Опасно, что уличная шваль загадила интернет своими воззваниями — но куда опаснее, когда дикарские идеи переводятся в самый респектабельный регистр и исподволь вводятся в «легальный» социальный оборот.
Вот отгремела пышная процедура перезахоронения И. А. Ильина — широким массам этот философ абсолютно неизвестен, и трудно предположить, что его прах вернули на Родину, выполняя их чаяния. Ильин, однако, сотрудничал с нацистскими организациями, что было редкостью среди российских философов-эмигрантов. Положим, у нас плюрализм, эра примирения и всепрощения, и вообще — «Кто старое помянет…» Но как отделаться от ощущения, что даже эпатажное название программной работы Ильина — «О сопротивлении злу силой» (1925), — звучит желанной музыкой для нынешних хозяев России? Ура! Национальная идея обнаружена, обоснована и сформулирована! Так что столь почётное возвращение именно его праха на Родину не кажется случайным — никому же не приходит в голову перевозить в Москву прах демократа Герцена.
Меняется тональность обсуждений знаменитой гипотезы Виктора Суворова о том, что Сталин готовил превентивный удар по Германии. Поначалу она вызвала самый мощный аргумент ортодоксов — «Этого не может быть, потому что этого не может быть никогда». Действительно, как допустить, чтобы Советский Союз выглядел агрессором? Некрасиво как-то получается. Но настаивать на нашем миролюбии становится как-то «несовременно» и несвоевременно — ведь узаконена же уже великая национальная идея о «противлении злу силой», — и у Суворова возникли самые неожиданные «союзники», гордо заявляющие: да, готовились. Да, хотели захватить мир. А что тут такого? Почему «им» можно, а «нам» нельзя?

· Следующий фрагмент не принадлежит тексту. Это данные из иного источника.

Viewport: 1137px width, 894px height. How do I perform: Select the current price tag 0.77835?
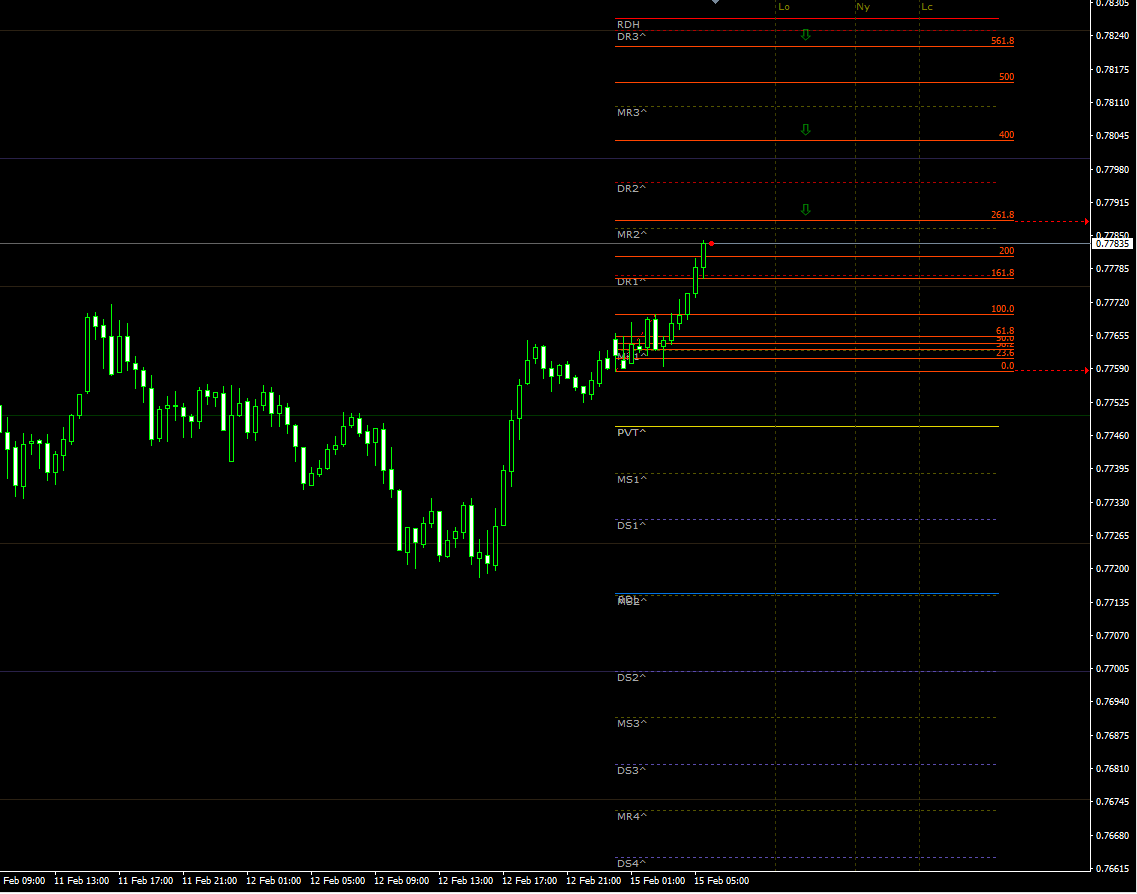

Вот ходкие рассуждения на эту тему в работе со знаменательным названием «Преддверие Великой Отечественной Войны 1939–1941 гг.: становление Великой державы»: «…только новое обострение крисиса в Европе (т.е. война — О.К.) позволяло СССР вернуться в большую политику в качестве великой державы» (В кн.: Правда Виктора Суворова. Переписывая историю Второй Мировой — Москва, «Яуза», 2006, с. 33). Это пишет доктор исторических наук Михаил Мельтюхов, но моральный уровень его рассуждений — тот же, что и у «интернетчика»-невежды с его двуцветной схемой вечного инфантила — «наши» / «не наши», всё своё — хорошее, всё чужое — хуже некуда.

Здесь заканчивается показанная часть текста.